I'm trying to import csv files from S3 using spark-shell (val df=spark.read.csv("s3a://xxxxxx") ) the spark-shell client is connected to a remote yarn cluster. It failed with java.lang.VerifyError, however, when I launch spark-shell from the same machine of yarn resourcemanager, it works fine.
Here is the error code :
java.lang.VerifyError: Bad type on operand stack
Exception Details:
Location:
org/apache/hadoop/fs/s3a/S3AFileSystem.s3GetFileStatus(Lorg/apache/hadoop/fs/Path;Ljava/lang/String;Ljava/util/Set;)Lorg/apache/hadoop/fs/s3a/S3AFileStatus; @274: invokestatic
Reason:
Type 'com/amazonaws/AmazonServiceException' (current frame, stack[2]) is not assignable to 'com/amazonaws/SdkBaseException'
Current Frame:
bci: @274
flags: { }
locals: { 'org/apache/hadoop/fs/s3a/S3AFileSystem', 'org/apache/hadoop/fs/Path', 'java/lang/String', 'java/util/Set', 'java/lang/String', 'com/amazonaws/AmazonServiceException' }
stack: { 'java/lang/String', 'java/lang/String', 'com/amazonaws/AmazonServiceException' }
spark.master yarn
spark.hadoop.fs.s3a.server-side-encryption-algorithm SSE-KMS
spark.hadoop.fs.s3a.server-side-encryption.key xxxxxxxxxxxxxxxxxxxxxxxxxxx
spark.hadoop.fs.s3a.enableServerSideEncryption true
com.amazonaws.services.s3.enableV4 true
spark.hadoop.fs.s3a.impl org.apache.hadoop.fs.s3a.S3AFileSystem
spark.blockManager.port 20020
spark.driver.port 20020
spark.master.ui.port 4048
spark.ui.port 4041
spark.port.maxRetries 100
spark.yarn.jars hdfs://hdfs-master:4040/spark/jars/*
spark.driver.extraJavaOptions=-Dlog4j.configuration=/usr/local/spark/conf/log4j.properties
spark.executor.extraJavaOptions=-Dlog4j.configuration=/usr/local/spark/conf/log4j.properties
spark.eventLog.enabled true
spark.eventLog.dir hdfs://hdfs-master:4040/spark-logs
spark.yarn.app.container.log.dir /home/aws_install/hadoop/logdir
hadoop_add_to_classpath_tools hadoop-aws
Any idea what's the root of the problem ?

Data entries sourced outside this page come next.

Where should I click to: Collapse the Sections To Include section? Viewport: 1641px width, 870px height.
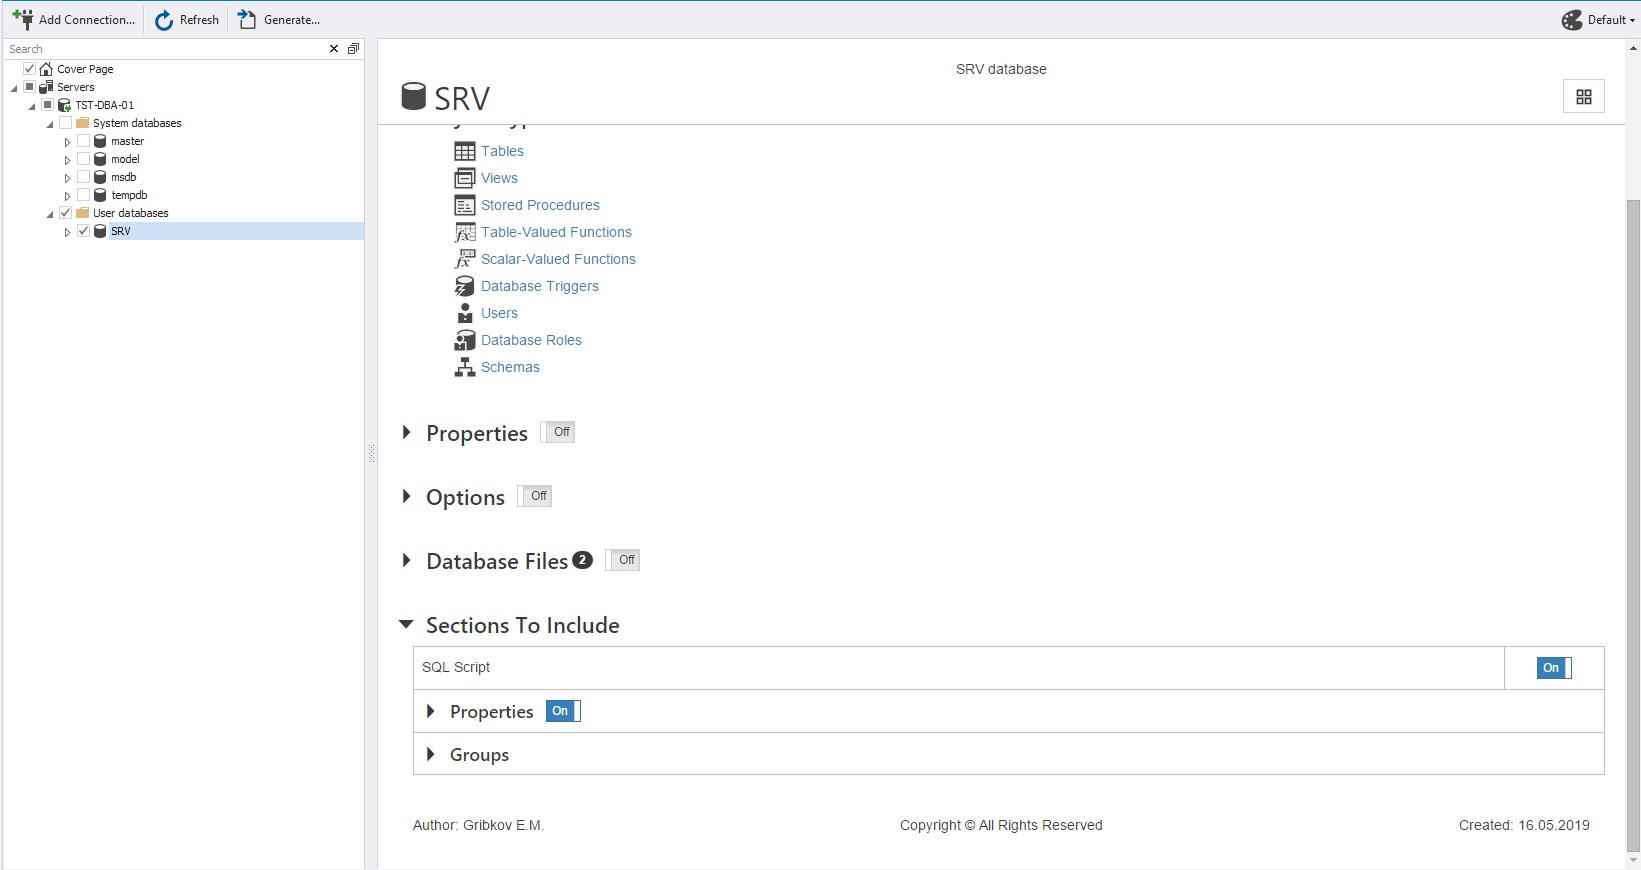(x=406, y=625)
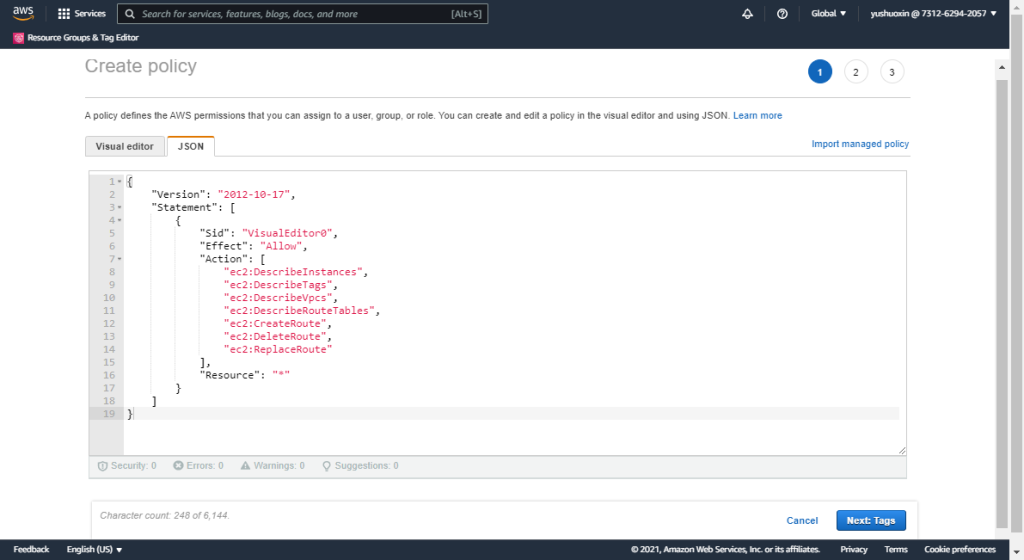Click the Security shield status icon
The width and height of the screenshot is (1024, 560).
pos(102,466)
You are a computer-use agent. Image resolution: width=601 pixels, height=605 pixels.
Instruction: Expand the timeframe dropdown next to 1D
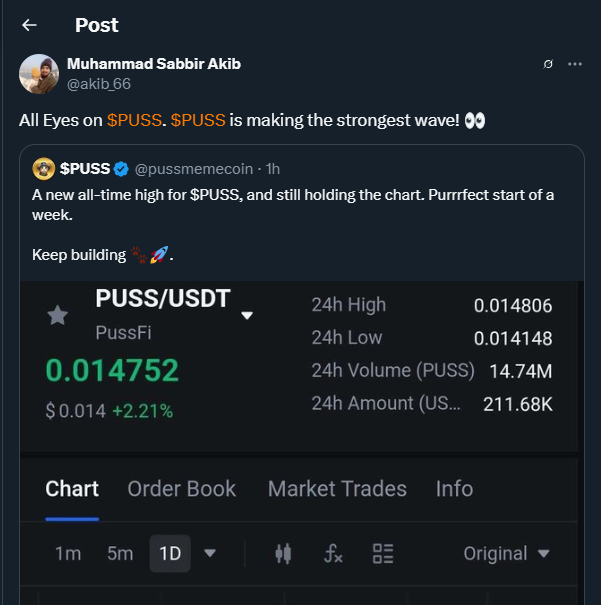210,553
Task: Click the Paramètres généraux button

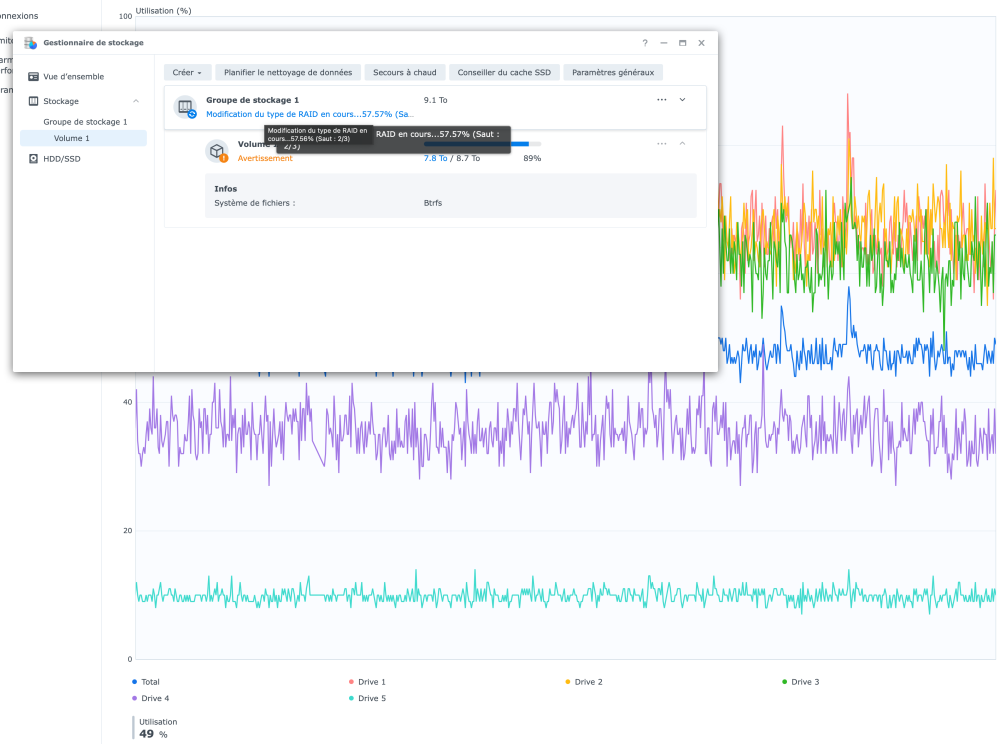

hints of classpath problems.
One problem with that hadooprc change is that it only changes your local environment, not those in the rest of the cluster. But the fact you got as far as org/apache/hadoop/fs/s3a/S3AFileSystem.s3GetFileStatus
implies that the S3A jar is being loaded -but the JVM itself is having problems
Possibly there is two copies of the AWS SDK on the classpath, and so its saying that the AmazonServiceException
just raised isn't a subclass of SdkBaseException
because of the mixed JARs.